On Tuesday, Dec. 18, officials closed Poppasquash Road all the way to Coggeshall Farm Road and created a detour that carries from Hope Street down Asylum Road and through Colt State Park before returning to Poppasquash.
The road will remain closed, said a spokeswoman from the Rhode Island Department of Transportation, until Feb. 14 at the earliest.
According to a recent press release from the DOT, Cardi Corp. will complete work at a cost of $1.7 million — crews will repair about 4,000 feet of road, replace drainage culverts and fix the damaged sea wall.
Rhode Island Governor Lincoln Chafee recently commented on the project: “We appreciate the continued efforts of RIDOT and our local contracting community to keep Hurricane Sandy repairs in the forefront. These projects help return our state’s vital transportation infrastructure to its prior condition before the storm and support Rhode Island jobs in the hard-hit construction industry,” he said.
The DOT’s goal is to complete work on storm-damaged state roads as soon as possible. On Nov. 3, RIDOT began repairs to the seawall and sidewalk on Ocean Road in Narragansett. Repairs to Block Island’s Corn Neck Road began on Nov. 17 and repairs to Ocean Drive in Newport began on Dec. 4.

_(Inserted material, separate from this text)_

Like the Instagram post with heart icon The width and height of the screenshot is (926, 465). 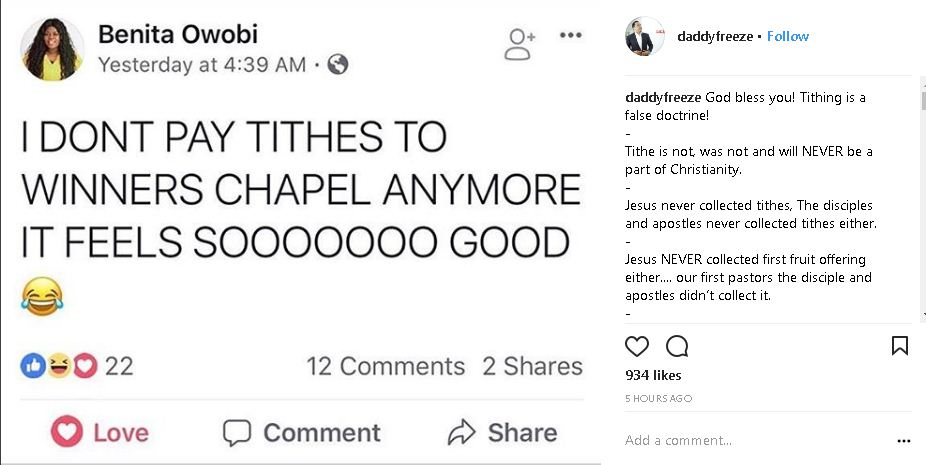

Repairs to Poppasquash Road began in late November.
“Once again, RIDOT is following the lead of the Governor to combat the damage from Hurricane Sandy head on,” said RIDOT Director Michael P. Lewis. “We will continue working to help restore the affected communities as best we can.”
In an earlier interview, Bob Smith, the deputy chief engineer for the DOT, said officials decided to put up two contracts to repair Poppasquash Road.

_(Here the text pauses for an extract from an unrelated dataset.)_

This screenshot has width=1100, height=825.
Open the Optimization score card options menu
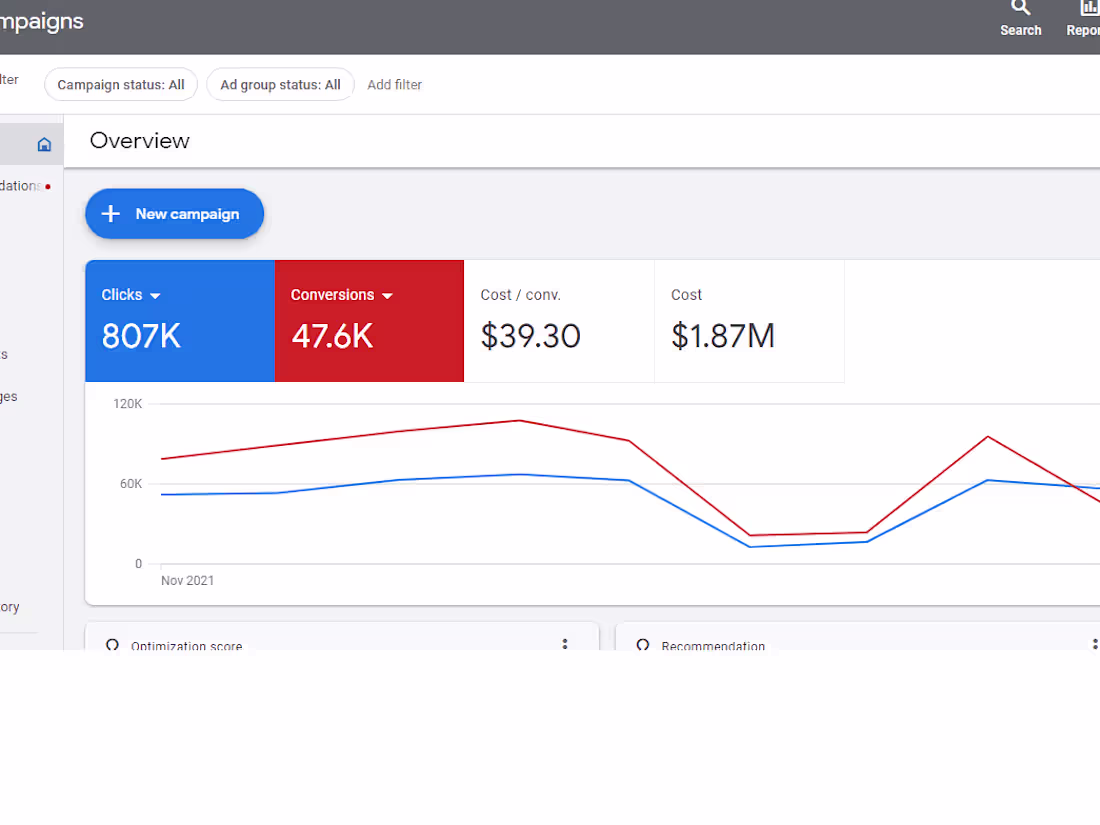[565, 645]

“One is structural for the little bridge on that road.”
The second contract is to repave the road and rebuild the seawall.
The small bridge was compromised when surge from the storm pushed north up Bristol Harbor and overwhelmed that section of roadway. Town officials closed off the road shortly after the storm hit; it has remained closed since.
Mr. Smith said officials chose low bidder Cardi Corp. for the bridge work. That company bid $294,900 to replace the bridge and will reportedly complete the work by Jan. 31.
Mr. Smith said the Federal Highway Emergency Relief Program will cover 90 percent of the projects, while the state will pay the remaining 10 percent. He said the federal money became available once the governor declared the state of emergency following the late October hurricane.
The deputy chief engineer said officials decided to split the project into two separate projects in an effort to save money, which he felt will be accomplished.